Can Bash be forced to operate in POSIX mode?

3 Answers 3

5

Bash can be told to disable brace expansion with set +B, which is the inverse of set -B:

-B The shell will perform brace expansion (see Brace Expansion). This option is on by default.

You can also provide this on the command line when launching the shell:

$ bash +B -c 'echo {a,b,c}'
{a,b,c}

You can combine this with the --posix or set -o posix options to get closer to fully-POSIX behaviour. You also need to enable shopt -s xpg_echo at least.

There will be other corners as well — many of the extensions are quite deeply-ingrained — and I don't think it's possible to get Bash to support only the behaviour that is actually mandated by POSIX. Even dash doesn't manage that.

However, you may find dash (the default /bin/sh on Debian) more helpful if you're aiming to avoid extended behaviours, although it supports some extensions as well. There is also BusyBox's ash applet, which also has some extensions, but many can be disabled statically.

1

According to the Bash Reference Manual (http://www.gnu.org/software/bash/manual/html_node/Bash-POSIX-Mode.html), the --posix flag "will cause Bash to conform more closely to the POSIX standard". It seems full POSIX compliance isn't an option.

As for the difference in behavior, I believe you'll find /bin/sh is a symlink to /bin/bash on Fedora. Debian probably has a non-bash implementation for /bin/sh.

2
  • 1
    On debian /bin/sh usually is dash
    – Anthon
    Jan 30, 2016 at 21:45
  • Small addition to the above; (bash manual) : If bash is invoked with the name sh, it tries to mimic the startup behavior of historical versions of sh as closely as possible, while conforming to the POSIX standard as well.
    – MAQ
    Jan 30, 2016 at 22:15
0

In default Debian, sh is a link to dash (not bash). Dash fits more closely the POSIX behavior for "Brace Expansion".

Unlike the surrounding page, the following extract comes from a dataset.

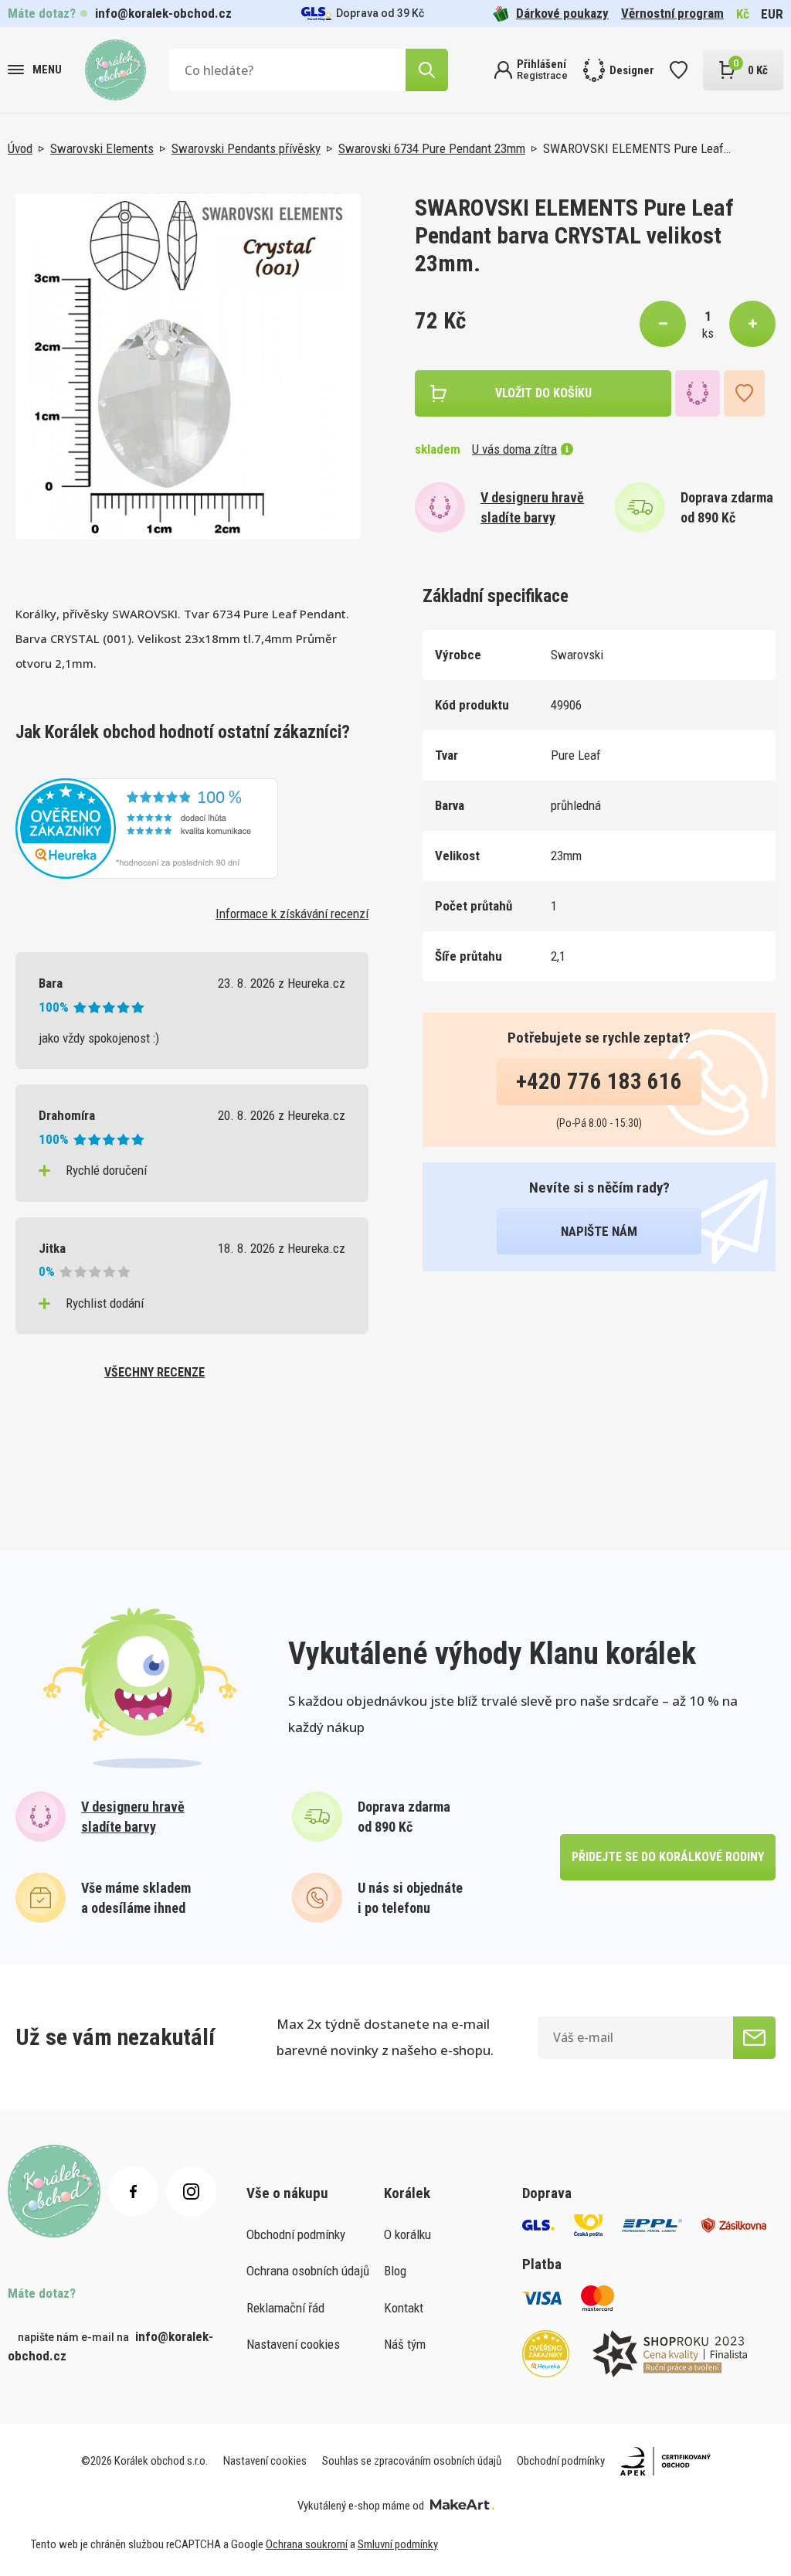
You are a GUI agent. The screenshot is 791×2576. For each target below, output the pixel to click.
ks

Bash has this documented difference with historical sh (from man bash):

Brace expansion introduces a slight incompatibility with historical versions of sh. sh does not treat opening or closing braces specially when they appear as part of a word, and preserves them in the output. Bash removes braces from words as a consequence of brace expansion. For example, a word entered to sh as file{1,2} appears identically in the output. The same word is output as file1 file2 after expansion by bash. If strict compatibility with sh is desired, start bash with the +B option or disable brace expansion with the +B option to the set command.

Either of this work:

bash +B -c 'echo {a,b,c}'
bash -c 'set +B; echo {a,b,c}'

And, if you still need a more POSIXly bash:

bash --posix +B -c 'echo {a,b,c}'
bash --posix -c 'set +B; echo {a,b,c}'

As changing the default shell for /bin/sh has many system wide consequences, I do not recommend you to change /bin/sh to dash.

However, it is usual that $HOME/bin/ (or a.k.a ~/bin/) is set ahead of /bin/ in the PATH. So, you could copy a dash executable to your user ~/bin/sh (or even a symbolic or real link) and dash will work as the default sh for that user.

Sometimes the inclusion of ~/bin/ as user executable programs is done in .profile:

[ -d "${HOME}/bin" ] && export PATH="${HOME}/bin:$PATH"

which is sourced by (almost any shell) bash on the first login (at server X start time for the user) and from then on it exists as an environment value.

If that exists, all you have to do is create the /home/$USER/bin directory.
Of course, you need to login back again or source ~/.profile once.